▸ TO BE DONE: Print the lines of the listing below exactly, starting with the line that contains "Viewport: 1200px width, 630px height." and ending with the line that contains "click(1093, 58)", with both of those lines included. Leave the pictures out of your answer.

▸ INPUT ROWS:
▼
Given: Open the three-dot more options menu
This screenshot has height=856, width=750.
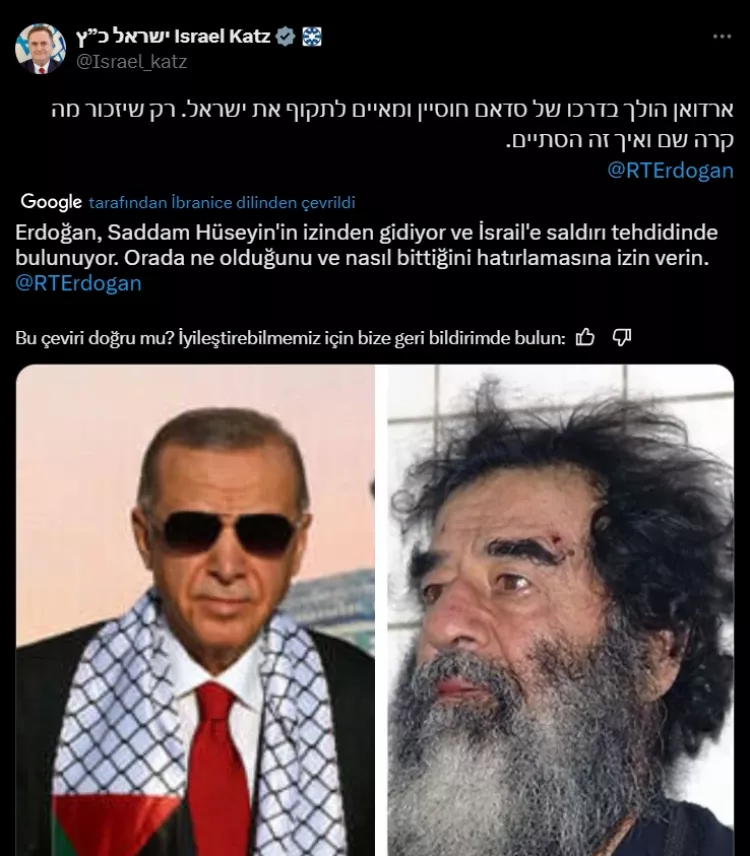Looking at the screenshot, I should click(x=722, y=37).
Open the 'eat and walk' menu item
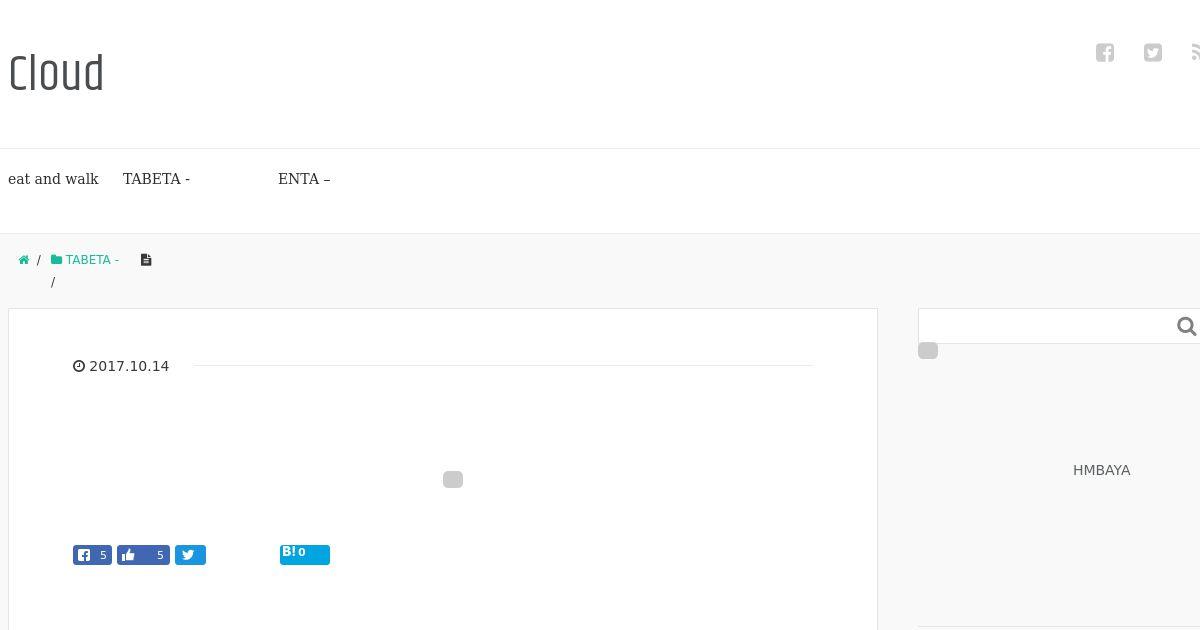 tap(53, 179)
▲
▼
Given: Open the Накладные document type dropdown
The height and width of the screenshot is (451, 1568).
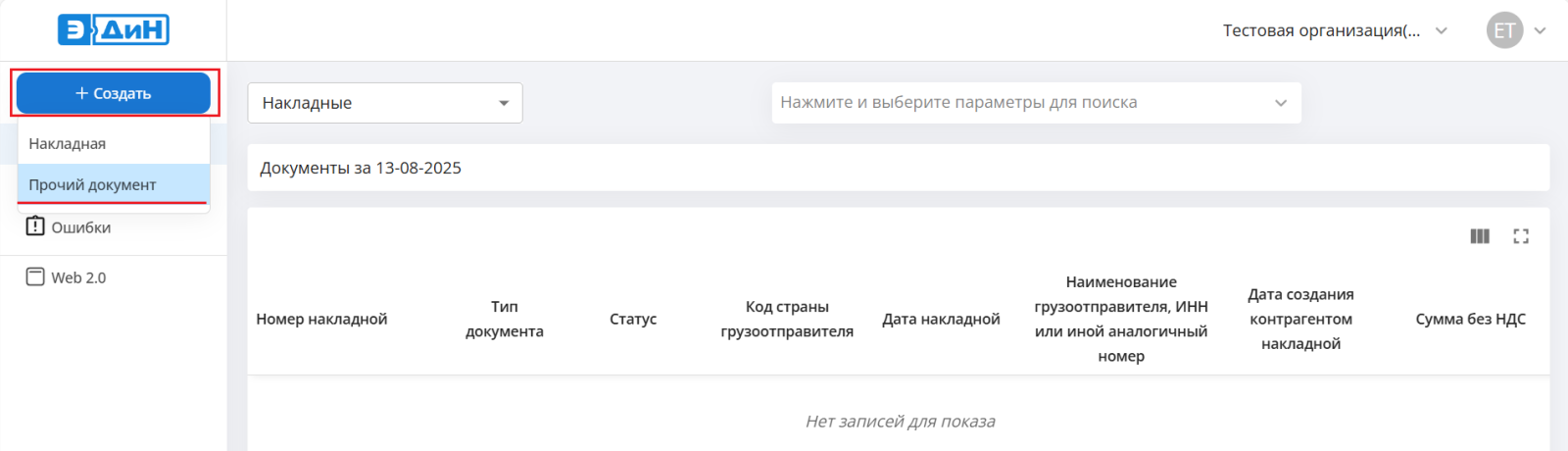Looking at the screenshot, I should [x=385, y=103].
▲
▼
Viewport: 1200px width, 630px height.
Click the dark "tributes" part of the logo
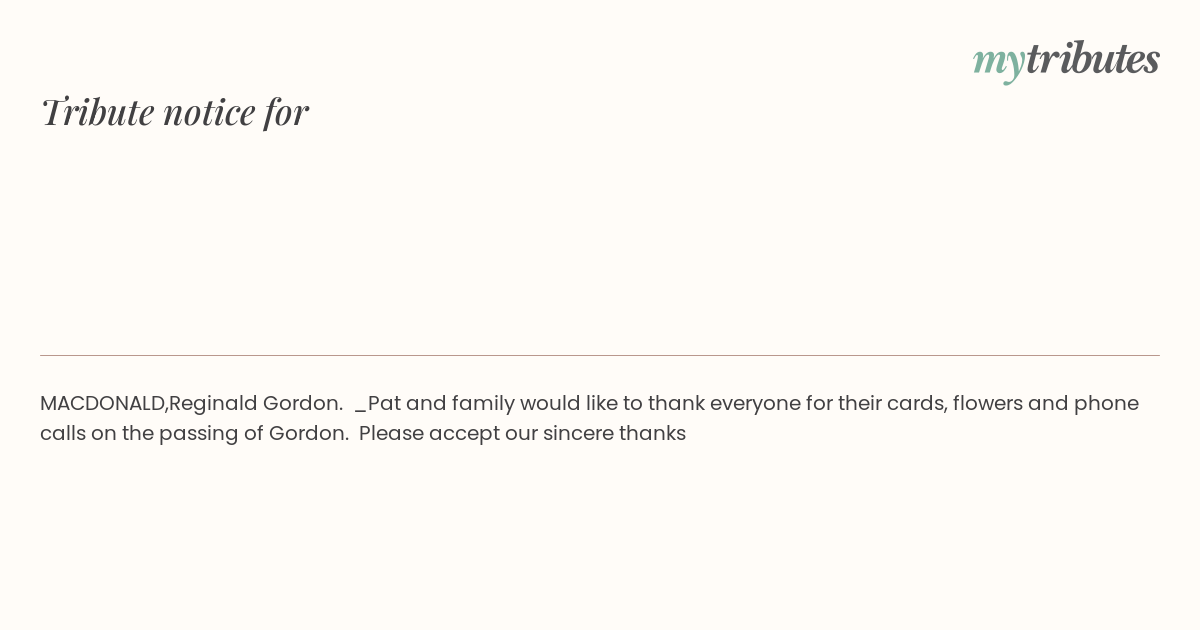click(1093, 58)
▲
▸ SOLUTION FOR THIS EXERCISE:
Viewport: 1200px width, 630px height.
Click the dark "tributes" part of the logo
click(1093, 58)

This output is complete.